Şimdi ne gördüğümü size de anlatayım. Yukarıda bahsettiğim hudut taşlarını takip eden hudut hattında birçok yere tel engeli döşenmişti. Tel engelinin iç kısmında ağaç ve bitkiden arındırılmış bir açık alan ve bu açık alanın ortasından giden bir araç yolu vardı. Bu yola “Hat Yolu” diyorlardı. Fakat bu yol, arazi yapısının engebeli olması sebebiyle o kadar dolambaçlıydı ki araçla virajları dönmekten havsalam şaşırdı. Üstelik bitki ve ağaçlardan arındırılmış alan da o kadar arınmış görünmüyordu.

Birlik komutanları ile konuşunca bunun sebebini anladım. Bahsettiğim bölge oldukça güneyde olduğundan havalar yazın sıcak ve kışın da ılımandı. Fakat denize çok yakın olduğundan olsa gerek sürekli yağmur yağıyor, yağmur yağmadığı zamanlarda da daima sis oluyordu. Yazın bile çoğu gece hava sisliydi. Bu da bitki gelişimi için çok uygun bir ortam sağlıyordu. Dolayısıyla, bu yıl kesilen bitkiler seneye yine bir insan boyuna kadar yükseliyordu. Ben hayatım boyunca, çam ağaçlarının buğday tarlasındaki ekinler gibi yerden sık bir şekilde çıktığını ve saz veya kamış kadar hızlı büyüdüğünü başka hiçbir yerde (çok yer görmeme rağmen) görmedim. Ama burada bu şekilde büyüyorlardı.

Hal böyle olunca hem görüş azalıyor (zaten sis ve yağmur yüzünden görüş çoğu zaman sınırlıydı) hem de tel engeller işe yaramıyordu. Nitekim tel engelleri kontrol ettiğimde bazı yerlerde çalılar arasına saklanmış kuru ağaç dalları olduğunu gördüm. Tel engelini incelediğimde bunların tele konup üzerinden geçmek için kullanıldığını anlamam zor olmadı.
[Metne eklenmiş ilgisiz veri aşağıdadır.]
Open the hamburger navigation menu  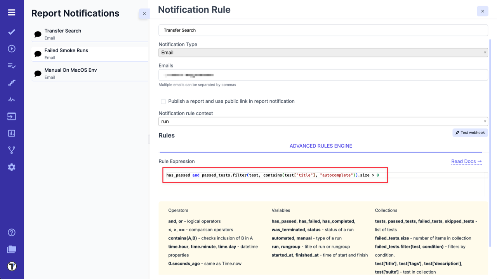[11, 12]
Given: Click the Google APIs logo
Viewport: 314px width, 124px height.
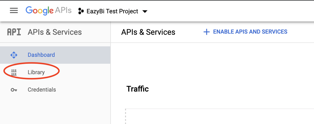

Beni çok şaşırtan diğer bir şey ise mayın tarlaları oldu. Mayın tarlaları haritada işaretlendiği yerde duruyorlar gibi görünüyordu. Çünkü bu bölgelerin etrafı tel engelle çevrilmiş ve mayınlı bölge işaretleri konulmuştu. Ama birlik komutanları ile konuşunca işin öyle olmadığını anladım. Meğer mayınlar yürüyorlarmış. Şaşırmayın veya yanlışlıkla böyle yazdım zannetmeyin. Gerçekten yürüyorlarmış. Bu sebeple işaretli yerlerde muhtemelen hiç mayın yokmuş. Nitekim zaman zaman domuzlar mayına basıp patlatıyorlarmış ve patlayan mayınların hiçbiri tellerle işaretlenen yerlerde değilmiş.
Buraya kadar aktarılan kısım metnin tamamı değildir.